Go to Movies or watch a DVD

If Video killed the Radio Star, is Box Office doing the same with DVD rentals?

Up until the year 2000 videos were easily accessible for purchase at supermarkets, specialty stores and music stores alike. Even though the more expensive DVD’s were also available at the time, people were stocking up on old time favorites in the form of VCR tapes. Video rental shops also started replacing the majority of their stock with DVD formatted movies and most of their videos went on sale for ridiculously low prices.

In addition to the enhanced quality of visuals and sound on DVD formats came the quick release of movies on this format, within mere weeks from being released on the big screens. Video shops were stocking up on everyone’s wish lists and with combos such as two DVD’s, coke and microwave popcorn, people were staying home on weekends with a quick stop at the movie rental shop.

Just under two years ago, South Africa’s DSTV launched Box Office where any subscriber to the Premium, Extra and Compact bouquets, with a compatible PVR decoder, was able to sign up for this additional service and “rent” movies. Their payment options were convenient and easy to follow. Whether users topped up their accounts with credit cards or initiated debit orders.

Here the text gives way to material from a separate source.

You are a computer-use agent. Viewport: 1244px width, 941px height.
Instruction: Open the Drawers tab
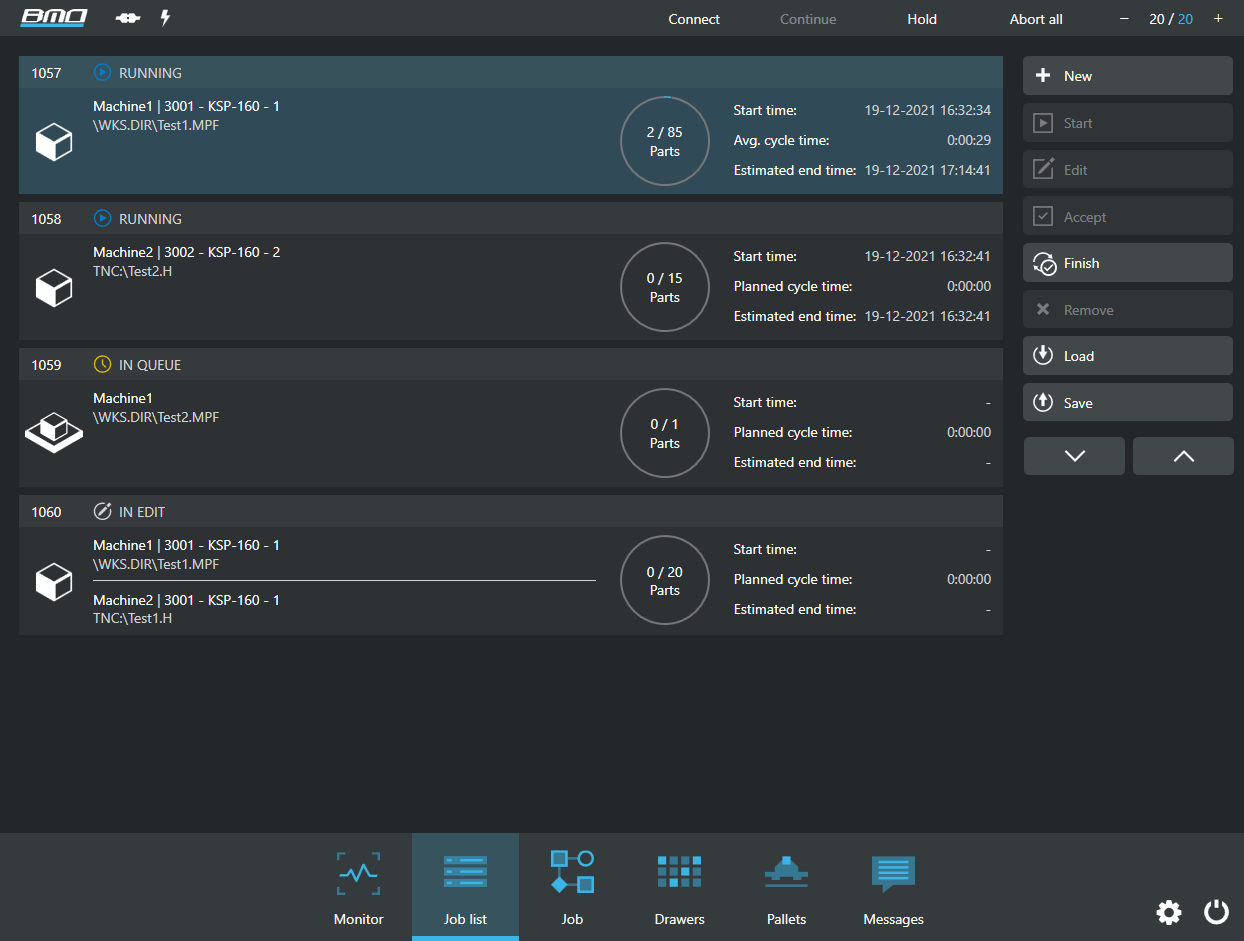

There are a number of factors to consider when comparing the “online” movie rental to the traditional shop rental. Firstly the price; Box Office charges R27 per movie. These are new releases and are stored on the PVR decoder for a period of 48 hours. There is no limit to the amount of times the movie is watched in the 48 hours.

Go to Movies or watch a DVD
Go to Movies or watch a DVD?

Video stores charge between R18 and R22 for newly released DVD’s. One can usually keep them for up to 24 hours before they are returned. The major video store chains have accounts services where people can rent and settle the account later. They also have the most updated new releases in their shops according to the international film releases once it has been shown in the cinema.

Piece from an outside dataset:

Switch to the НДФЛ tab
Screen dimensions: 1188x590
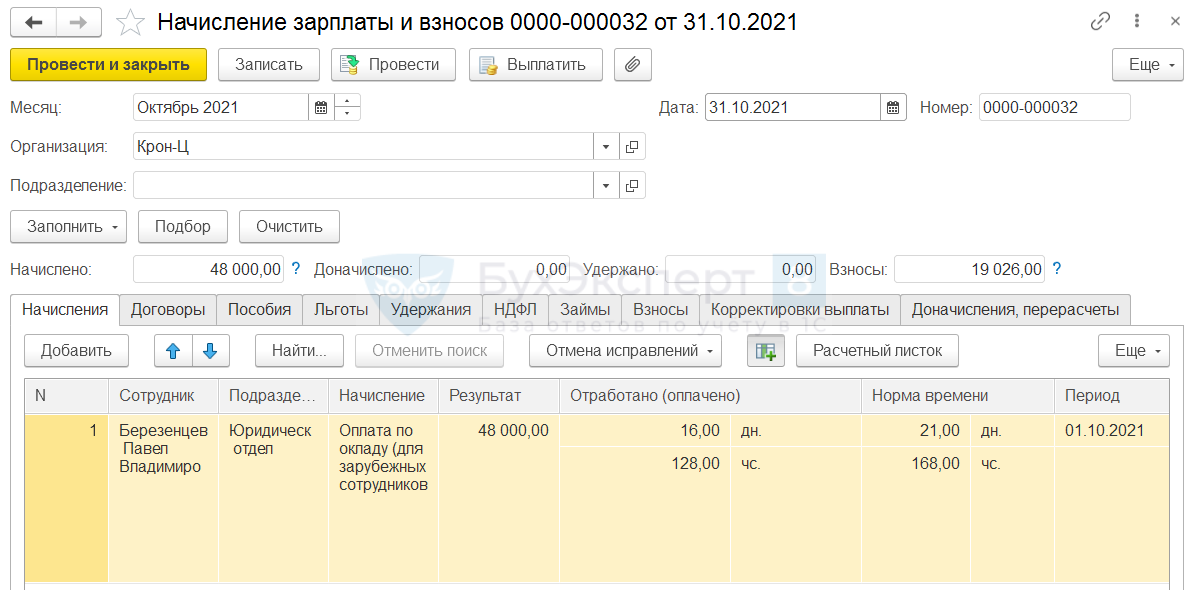514,310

In the true spirit of investigative journalism I called up a number of video stores to ask their opinion on how Box Office was affecting their sales. One manager felt there was no decline in their regular customer visits and rentals. Another felt that he definitely noticed a drop in day time visits during weekdays. That may have been due to a busy daily customer visit rate for December when many people were home so I wasn’t convinced that his reason justified the drop in day time visits.

Relooking at the factors of price and quality of service, I would have to say that both store and online options were acceptable. The extra R6 is justified by the period which a person has access to the movie on Box Office. Furthermore, so far the minority of South Africans have upgraded to the new age decoders that allow them to access the Box Office services. So Video may have killed the Radio star, but Box Office hasn’t stepped over the line just yet.